Beliau guruku ketika aku masih duduk di kelas 4 sekolah dasar. Waktu itu masih disebut sekolah rakyat.
Tahun 1957. Yang paling aku ingat adalah tatapan tajamnya saat aku menjawab pertanyaan beliau tentang cita-citaku.
Aku masih kecil waktu itu. Tak dapat berpikir panjang, tak dapat menebak apa yang diucapkannya lewat tatapan tajam namun lembut itu. Lama sekali, jauh kurun waktu kutempuh untuk kemudian berani menebak isi hatinya.
Beliau berdo'a agar cita-citaku tercapai. Dan ketika cita-cita itu memang tercapai, orang yang pertama melintas dalam pikiranku adalah beliau. Sepuluh tahun kemudian setelah menempuh liku-liku perjalanan hidup dengan manis dan pahitnya, tahun 1967 aku resmi menjadi guru.
Aku bangga dengan mengaku sebagai guru daripada disebut atau menyebut diriku pegawai negeri. Itu adalah resminya aku menjadi guru, sebelum itu aku sudah menjadi guru tidak resmi.
Bahkan hingga sekarang perasaan sebagai guru masih tetap melekat dalam hatiku meski sebagai PNS aku sudah pensiun.
Aku ingat sebuah lagu yang diajarkan oleh Pak Musa. Lagu itu memberi kesan mendalam. Lama setelah aku berpisah dengan beliau baru aku tahu bahwa itu adalah sejenis lagu seriosa.

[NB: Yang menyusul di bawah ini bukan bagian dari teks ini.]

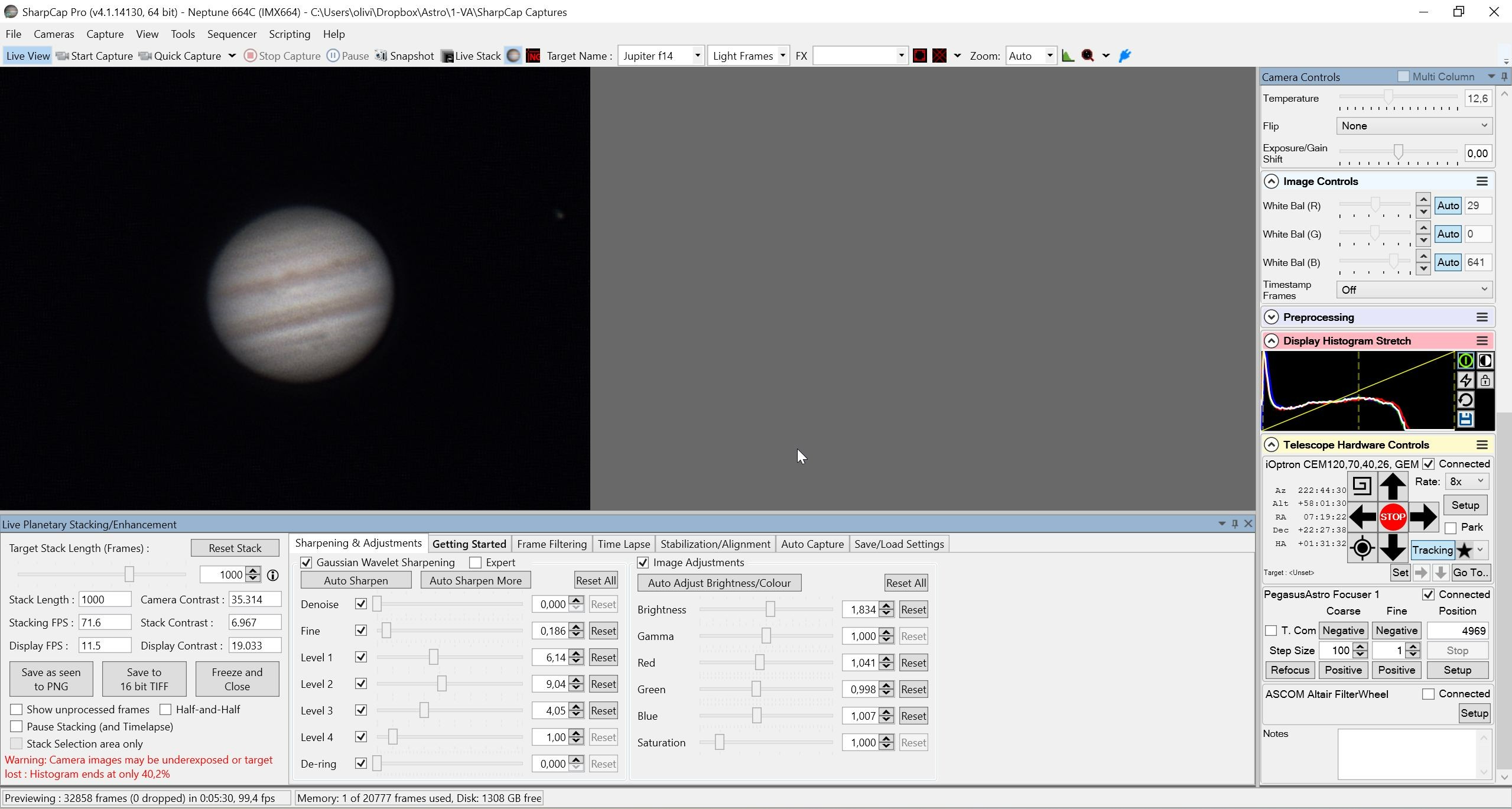Open the histogram tool from the toolbar
This screenshot has height=809, width=1512.
point(1068,56)

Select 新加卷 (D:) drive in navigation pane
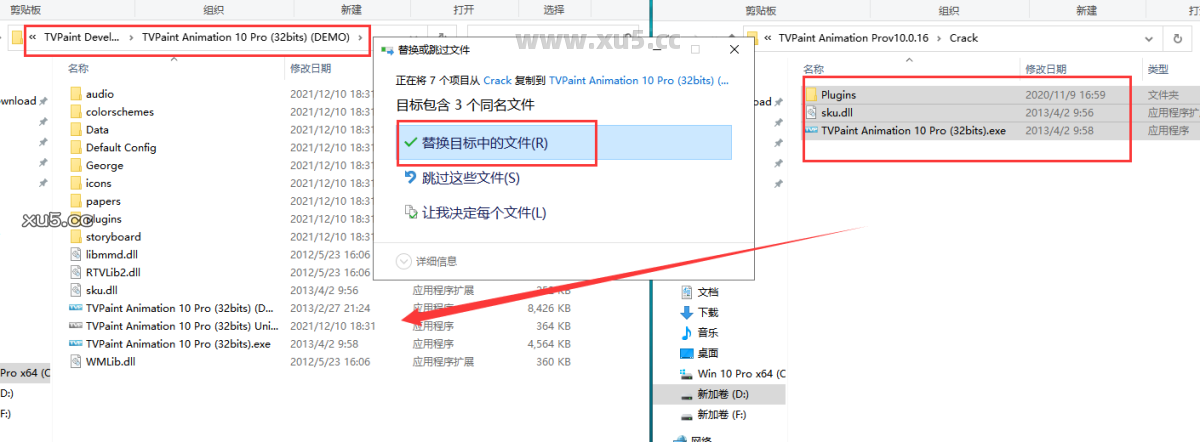pos(720,394)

Aku menitikkan air mata ketika suatu saat lagu itu dinyanyikan oleh penyanyi seriosa (nama belakangnya
Katamsi/kalau tidak salah nama depannya adalah Amoroso) di televisi nasional. Aku ingat liriknya :
engkaulah embun turun dinihari
dikala rumput kering melayu
engkaulah hujan intan menyirami
lapangan cita-cita hatiku.
beresahan hasratku dikalbu
dijalin cemerlang olehmu
jadilah lambang segar s'tiap masa
dikala jiwa haus dahaga
Tahun 1997 aku diangkat menjadi kepala sekolah. Aku menerima jabatan itu pada panggilan ke 12, setelah aku bertahan untuk tidak mau mengeluarkan uang sepeserpun.
Selain syarat itu aku menerimanya karena ada seorang yang dulu pernah menjadi muridku yang hanya mau diangkat asal tidak melangkahi aku.
Keputusanku untuk menerima jabatan kepala sekolah berbuntut pahit. Aku tidak kuat dalam sistem amburadul.
Tapi ingatanku berubah jadi marah kepada beliau. Kemarahan itulah yang membuat aku mengambil keputusan untuk berlayar ke Pulau Bangka menemui beliau. Dua hari satu malam dengan Bukit Raya aku sampai di Pelabuhan Tanjung Gudang, Belinyu.
Dua hari berikutnya aku sudah berada di Padang Penyapu, bertemu dengan Pak Musa. Kami berpelukan. Beliau masih ingat aku. Dia sudah tampak tua, namun tatapan itu. Tatapan itu yang membuat airmataku tak tertahan dan aku menangis tersedu di pelukannya.
Setelah beberapa saat barulah kami bisa berbicara. Aku berkata bahwa aku menyesal menerima nasihat untuk selalu jujur, apalagi nanti kalau aku sudah jadi guru, begitu nasihatnya dulu.
“Jujur yang Bapak ajarkan kepada saya sekarang tak laku lagi Pak,” kataku.
Beliau diam dan aku melanjutkan,
Saya akan mengambil pensiun dini, seharusnya saya pensiun tahun 2006, kalau panjang umur. Tapi tidak. Sepulang dari sini saya akan mengajukan pensiun?.
Beliau mengeluarkan saputangan, mengeringkan air mata. Jawaban beliau singkat sekali,
“Kalau bisa ...jangan, selesaikan saja.”
Dan jawabanku, “Tidak Pak, saya akan tetap pada keputusan saya karena saya menghormati bapak. Semoga kita bisa jumpa lagi nanti. Saya permisi Pak.”
Itulah pertemuan terakhirku dengan Pak Musa.
Kalau ingat saat itu aku merasa bersalah. Tapi untuk sebuah prisnsip aku tak merasa bersalah.
Tahun 1998 aku mengajukan pensiun dini.
Dialah Pak Musa, sosok yang menenggelamkan aku dalam bermain kata-kata.
Sosok yang membuat aku malu jika kedatanganku ke sekolah didahului oleh murid-muridku.